■ **What to work on**: Some of the lines below need repeating. Reproduce exactly those between the lines holding "The image size is (2086, 1304)." and "Task: Expand Account & Lists menu", inclusive.

====== Task material

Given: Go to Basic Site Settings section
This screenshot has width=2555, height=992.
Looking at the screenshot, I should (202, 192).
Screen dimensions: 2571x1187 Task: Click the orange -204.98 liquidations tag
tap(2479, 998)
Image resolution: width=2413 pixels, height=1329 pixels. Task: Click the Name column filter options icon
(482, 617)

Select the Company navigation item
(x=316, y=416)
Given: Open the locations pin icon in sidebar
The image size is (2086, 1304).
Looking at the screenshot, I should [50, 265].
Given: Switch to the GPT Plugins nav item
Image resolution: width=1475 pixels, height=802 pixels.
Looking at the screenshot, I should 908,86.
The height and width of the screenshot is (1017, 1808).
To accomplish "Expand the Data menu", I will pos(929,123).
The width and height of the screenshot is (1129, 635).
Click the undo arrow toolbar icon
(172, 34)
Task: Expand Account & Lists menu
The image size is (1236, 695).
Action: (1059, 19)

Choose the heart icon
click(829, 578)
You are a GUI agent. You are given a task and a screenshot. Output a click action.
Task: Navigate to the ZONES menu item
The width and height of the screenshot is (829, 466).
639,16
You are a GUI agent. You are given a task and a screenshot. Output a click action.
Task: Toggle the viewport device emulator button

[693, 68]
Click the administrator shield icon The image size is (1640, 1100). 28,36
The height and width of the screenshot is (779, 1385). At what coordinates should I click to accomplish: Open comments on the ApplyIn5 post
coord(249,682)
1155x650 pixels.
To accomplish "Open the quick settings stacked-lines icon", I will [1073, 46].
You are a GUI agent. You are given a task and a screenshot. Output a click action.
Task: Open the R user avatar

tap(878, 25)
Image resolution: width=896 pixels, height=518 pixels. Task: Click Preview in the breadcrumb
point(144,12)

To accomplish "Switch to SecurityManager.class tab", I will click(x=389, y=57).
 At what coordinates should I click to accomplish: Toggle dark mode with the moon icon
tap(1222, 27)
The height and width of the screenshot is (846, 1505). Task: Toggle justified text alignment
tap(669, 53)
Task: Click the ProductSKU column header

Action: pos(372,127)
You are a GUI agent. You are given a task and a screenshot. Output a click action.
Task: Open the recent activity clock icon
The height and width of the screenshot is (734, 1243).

============

■ **Response to this task**:
The image size is (2086, 1304).
Looking at the screenshot, I should [50, 265].
Given: Switch to the GPT Plugins nav item
Image resolution: width=1475 pixels, height=802 pixels.
Looking at the screenshot, I should 908,86.
The height and width of the screenshot is (1017, 1808).
To accomplish "Expand the Data menu", I will pos(929,123).
The width and height of the screenshot is (1129, 635).
Click the undo arrow toolbar icon
(172, 34)
Task: Expand Account & Lists menu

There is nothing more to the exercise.